Count the lines in the records below that contain the string "point", treating uppercase and lowercase as different. Reply with the number only.

━━ ENTRIES PROVIDED

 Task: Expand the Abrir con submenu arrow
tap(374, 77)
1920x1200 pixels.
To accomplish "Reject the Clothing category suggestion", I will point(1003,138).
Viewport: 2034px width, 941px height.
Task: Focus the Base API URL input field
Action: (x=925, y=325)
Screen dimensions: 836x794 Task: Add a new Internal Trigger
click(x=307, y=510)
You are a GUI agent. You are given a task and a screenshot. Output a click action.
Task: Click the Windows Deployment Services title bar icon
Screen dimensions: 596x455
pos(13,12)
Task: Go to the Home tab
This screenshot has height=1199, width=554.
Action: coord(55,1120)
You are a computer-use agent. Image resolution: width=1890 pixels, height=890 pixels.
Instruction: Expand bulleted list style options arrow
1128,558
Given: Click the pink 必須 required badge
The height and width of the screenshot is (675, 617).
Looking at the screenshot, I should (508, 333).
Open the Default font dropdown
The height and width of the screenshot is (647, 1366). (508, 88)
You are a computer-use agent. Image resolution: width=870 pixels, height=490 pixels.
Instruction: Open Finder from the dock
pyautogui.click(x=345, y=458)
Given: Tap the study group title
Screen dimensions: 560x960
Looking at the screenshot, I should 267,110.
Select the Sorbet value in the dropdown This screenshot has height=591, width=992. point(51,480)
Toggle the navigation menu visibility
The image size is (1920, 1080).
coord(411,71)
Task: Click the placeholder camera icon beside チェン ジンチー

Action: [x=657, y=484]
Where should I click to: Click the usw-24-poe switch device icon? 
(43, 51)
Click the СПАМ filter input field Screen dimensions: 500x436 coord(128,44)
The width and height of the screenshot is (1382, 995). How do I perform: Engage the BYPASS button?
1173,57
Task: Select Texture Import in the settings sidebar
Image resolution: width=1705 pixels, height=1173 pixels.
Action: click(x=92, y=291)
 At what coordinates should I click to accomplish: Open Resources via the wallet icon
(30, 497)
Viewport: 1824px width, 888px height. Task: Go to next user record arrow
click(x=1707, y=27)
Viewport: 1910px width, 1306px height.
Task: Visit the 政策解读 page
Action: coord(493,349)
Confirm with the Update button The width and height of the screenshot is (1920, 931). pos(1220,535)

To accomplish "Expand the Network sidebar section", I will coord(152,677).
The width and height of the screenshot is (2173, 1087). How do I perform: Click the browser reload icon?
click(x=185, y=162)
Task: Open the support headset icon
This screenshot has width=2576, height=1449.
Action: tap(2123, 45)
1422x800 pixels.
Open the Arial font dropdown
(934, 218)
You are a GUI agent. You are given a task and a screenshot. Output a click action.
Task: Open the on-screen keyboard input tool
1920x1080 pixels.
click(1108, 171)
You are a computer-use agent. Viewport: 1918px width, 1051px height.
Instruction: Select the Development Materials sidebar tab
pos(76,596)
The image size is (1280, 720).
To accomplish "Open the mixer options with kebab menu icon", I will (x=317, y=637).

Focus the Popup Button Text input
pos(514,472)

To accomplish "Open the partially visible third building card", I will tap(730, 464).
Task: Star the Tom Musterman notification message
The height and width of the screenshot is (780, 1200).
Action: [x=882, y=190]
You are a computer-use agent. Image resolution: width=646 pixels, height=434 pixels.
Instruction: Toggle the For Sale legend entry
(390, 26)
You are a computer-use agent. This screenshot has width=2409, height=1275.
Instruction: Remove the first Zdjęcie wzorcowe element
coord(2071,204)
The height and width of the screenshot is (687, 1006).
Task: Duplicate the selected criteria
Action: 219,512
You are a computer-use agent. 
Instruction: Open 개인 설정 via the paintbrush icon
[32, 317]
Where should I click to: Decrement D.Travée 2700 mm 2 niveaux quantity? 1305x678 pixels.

━━━━

→ RESPONSE TO THIS EXERCISE: 2